Bug 2218850

Summary: ramen-dr-cluster-operator crash if malformed PVC request is provided when creating PVC which will be part of VolSync
Product: [Red Hat Storage] Red Hat OpenShift Data Foundation Reporter: Elvir Kuric <ekuric>
Component: odf-drAssignee: Benamar Mekhissi <bmekhiss>
odf-dr sub component: ramen QA Contact: krishnaram Karthick <kramdoss>
Status: ON_QA --- Docs Contact:
Severity: unspecified    
Priority: unspecified CC: muagarwa, odf-bz-bot, rtalur, srangana
Version: 4.13   
Target Milestone: ---   
Target Release: ---   
Hardware: Unspecified   
OS: Unspecified   
Whiteboard:
Fixed In Version: Doc Type: If docs needed, set a value
Doc Text:
Story Points: ---
Clone Of: Environment:
Last Closed: Type: Bug
Regression: --- Mount Type: ---
Documentation: --- CRM:
Verified Versions: Category: ---
oVirt Team: --- RHEL 7.3 requirements from Atomic Host:
Cloudforms Team: --- Target Upstream Version:
Embargoed:

Description Elvir Kuric 2023-06-30 08:58:40 UTC
Description of problem (please be detailed as possible and provide log
snippests):

When PVC created by external applications do not provide in "spec" section 
does not contain "storageClassName" below is example of bad case:

--- 
spec:
  accessModes:
  - ReadWriteMany
  resources:
    requests:
      storage: 5Gi
  volumeMode: Filesystem
  volumeName: pvc-81d3d148-044b-43ac-a715-fd22baa55621
status:
  accessModes:
  - ReadWriteMany
  capacity:
    storage: 5Gi
  phase: Bound 

-- 
then this PVC cannot be included by VolSync to be replicated and "ramen-dr-cluster-operator" pod in "openshift-dr-system" namespace will end in CrashLoopBackOff

https://gist.githubusercontent.com/ekuric/e2cb1e4f1d870095c12ebc0c9e03ee37/raw/b53b6913d208c7330156b894af94589763d104ac/ramen-crash

and will not recover as long as problematic pod/pvc are not removed from cluster.

In ramen logs we see 

https://gist.githubusercontent.com/ekuric/09cb8d0be478a2b1c68e3980671fcc47/raw/5b4bb62723f981b9fc6dd953571c9ac085a3cdaa/ramen 

Version of all relevant components (if applicable):
volsync-product.v0.7.1
ceph version 
ceph version 17.2.6-70.el9cp (fe62dcdbb2c6e05782a3e2b67d025b84ff5047cc) quincy (stable)

-- Information given --
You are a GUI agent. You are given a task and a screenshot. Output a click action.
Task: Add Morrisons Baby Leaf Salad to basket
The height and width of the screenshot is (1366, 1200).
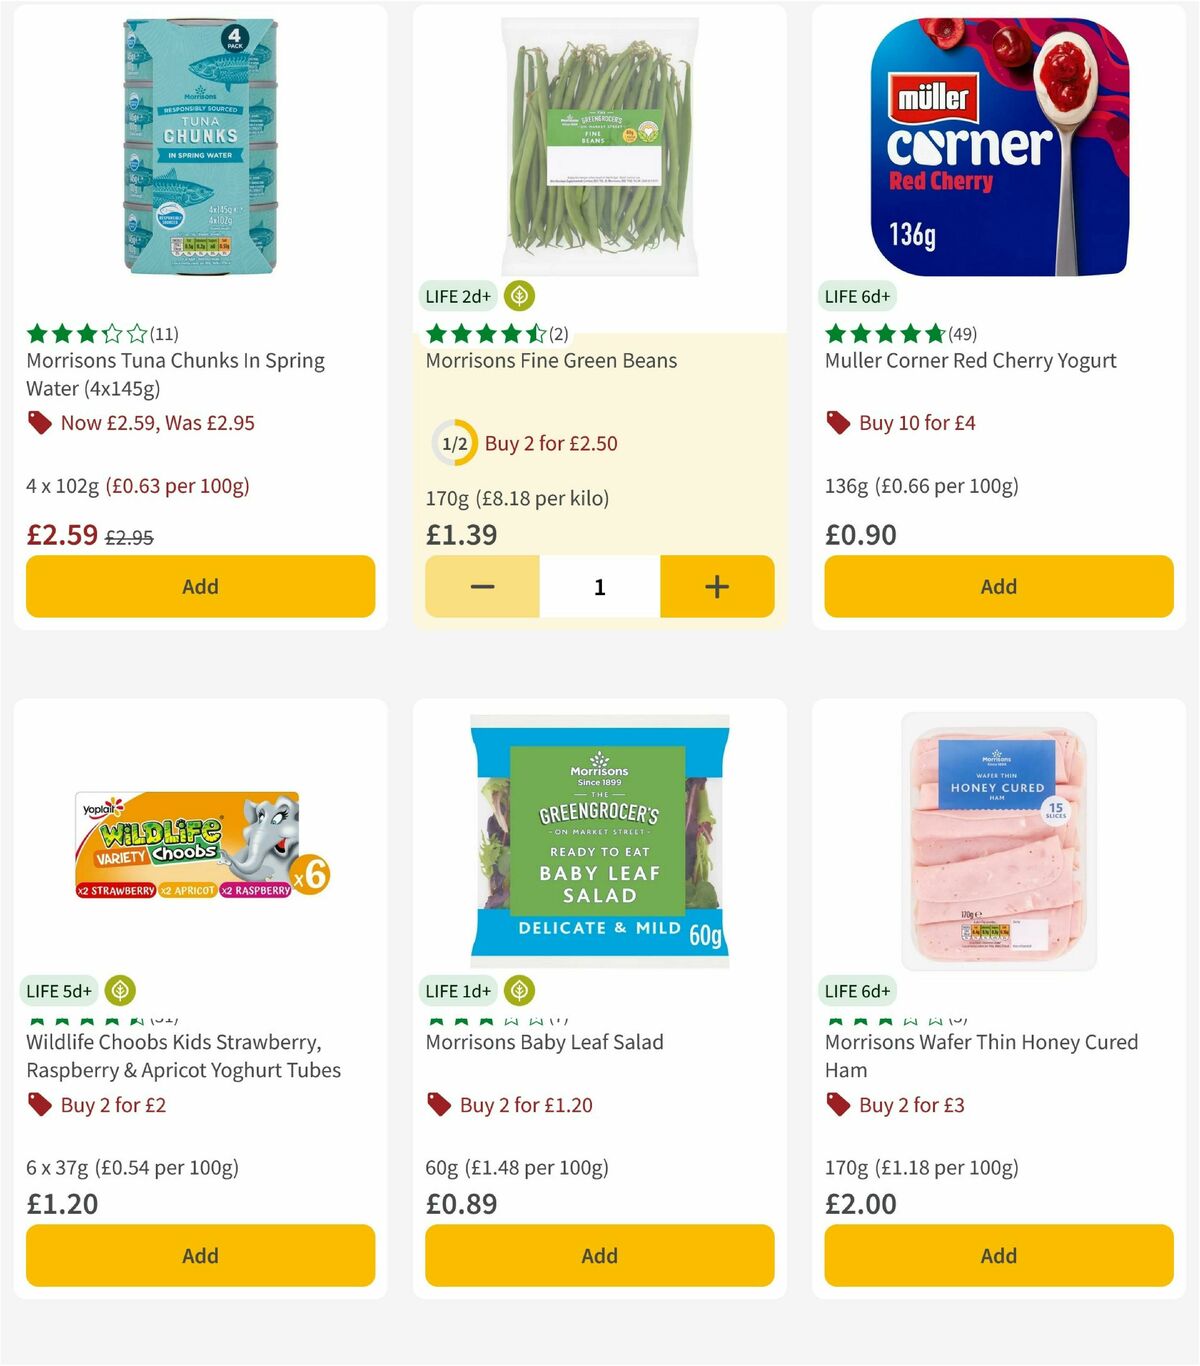coord(599,1255)
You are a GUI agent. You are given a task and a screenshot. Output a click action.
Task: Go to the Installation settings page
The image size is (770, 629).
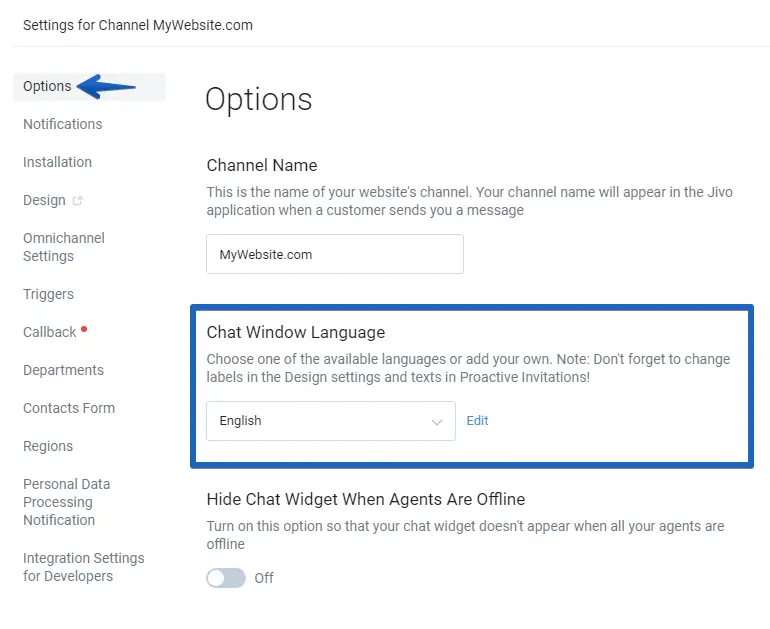coord(57,162)

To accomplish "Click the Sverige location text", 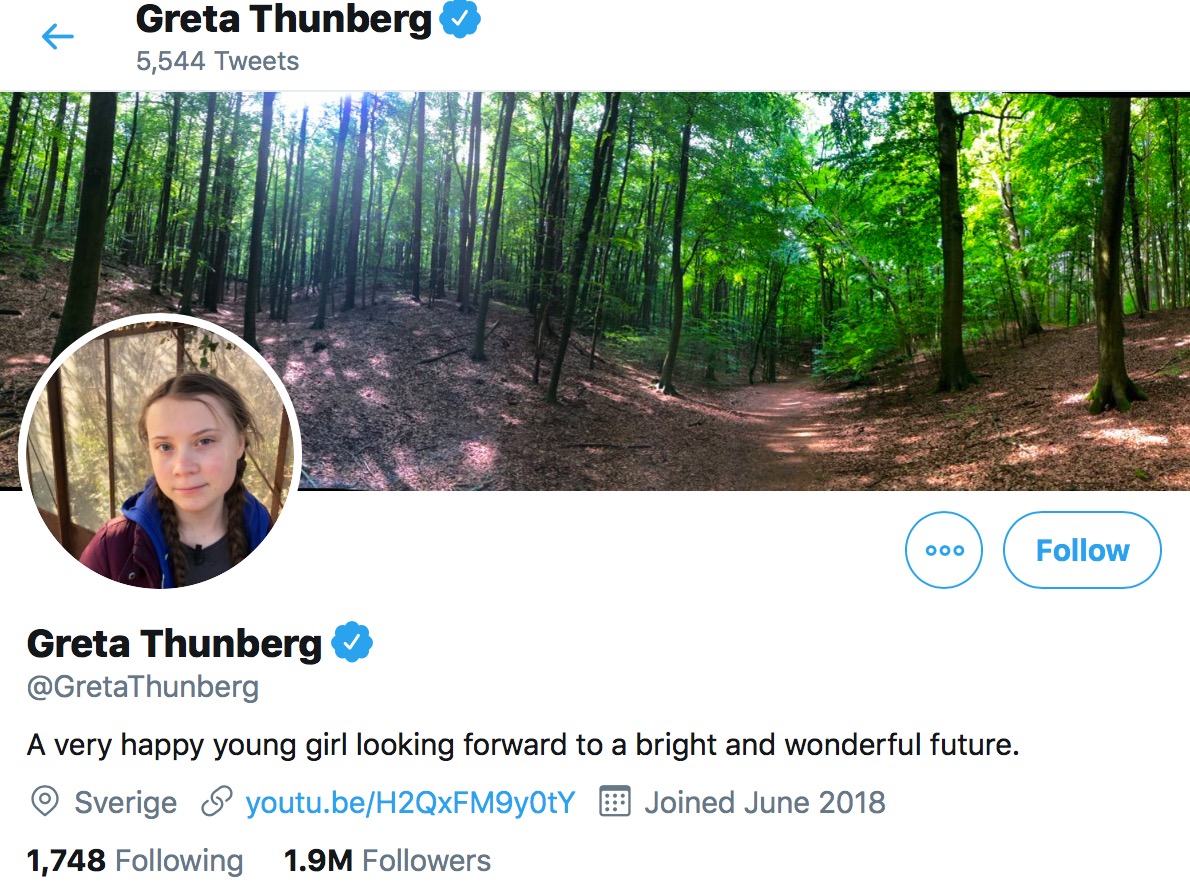I will pos(126,802).
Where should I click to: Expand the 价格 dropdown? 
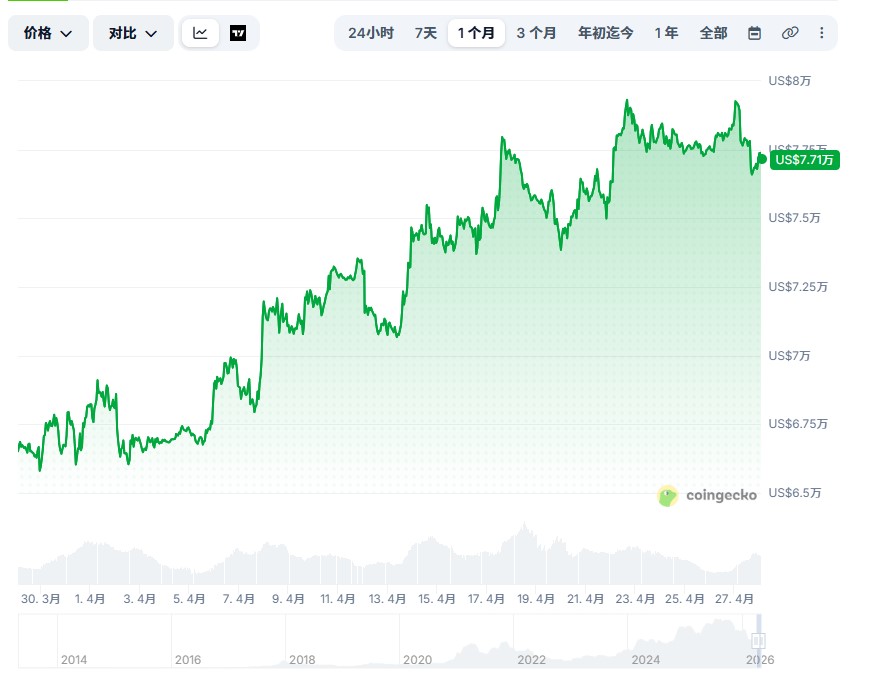click(x=48, y=33)

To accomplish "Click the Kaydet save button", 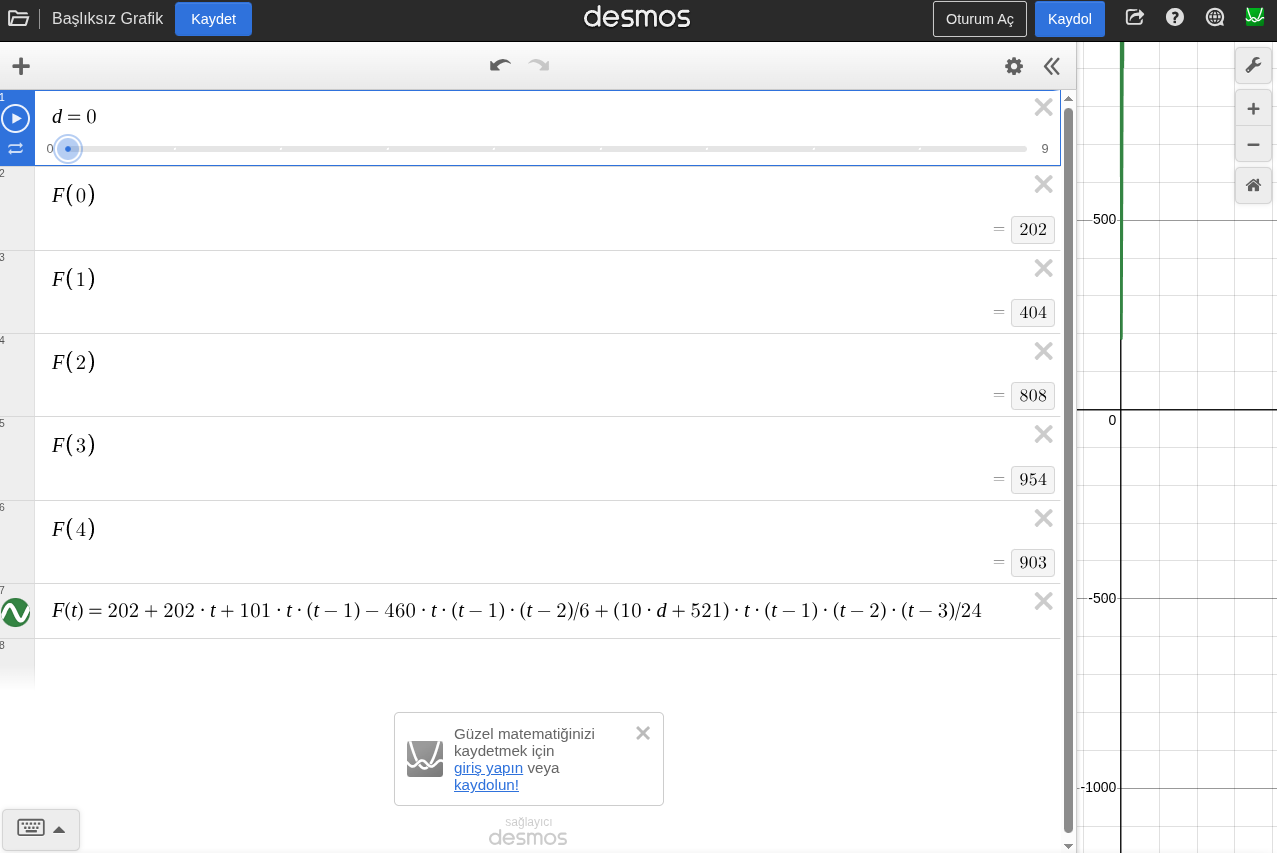I will (213, 19).
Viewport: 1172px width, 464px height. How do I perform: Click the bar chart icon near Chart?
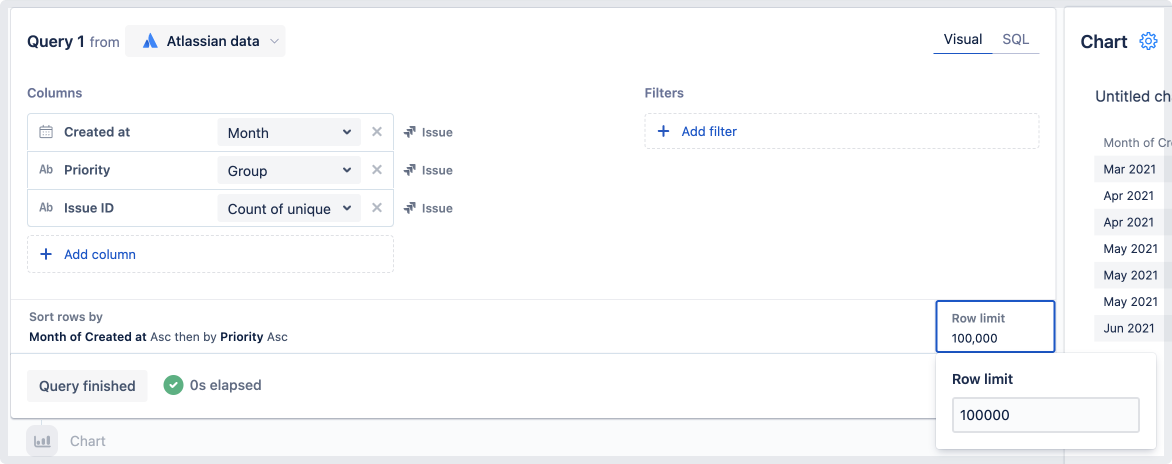pos(42,441)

-- Challenge --
List every key that sits directly under "spec:" in the YAML sample of the bug report, leaving out keys nested more deeply. The records come from a source separate from the bug report.

-- Correct answer --
- accessModes
- resources
- volumeMode
- volumeName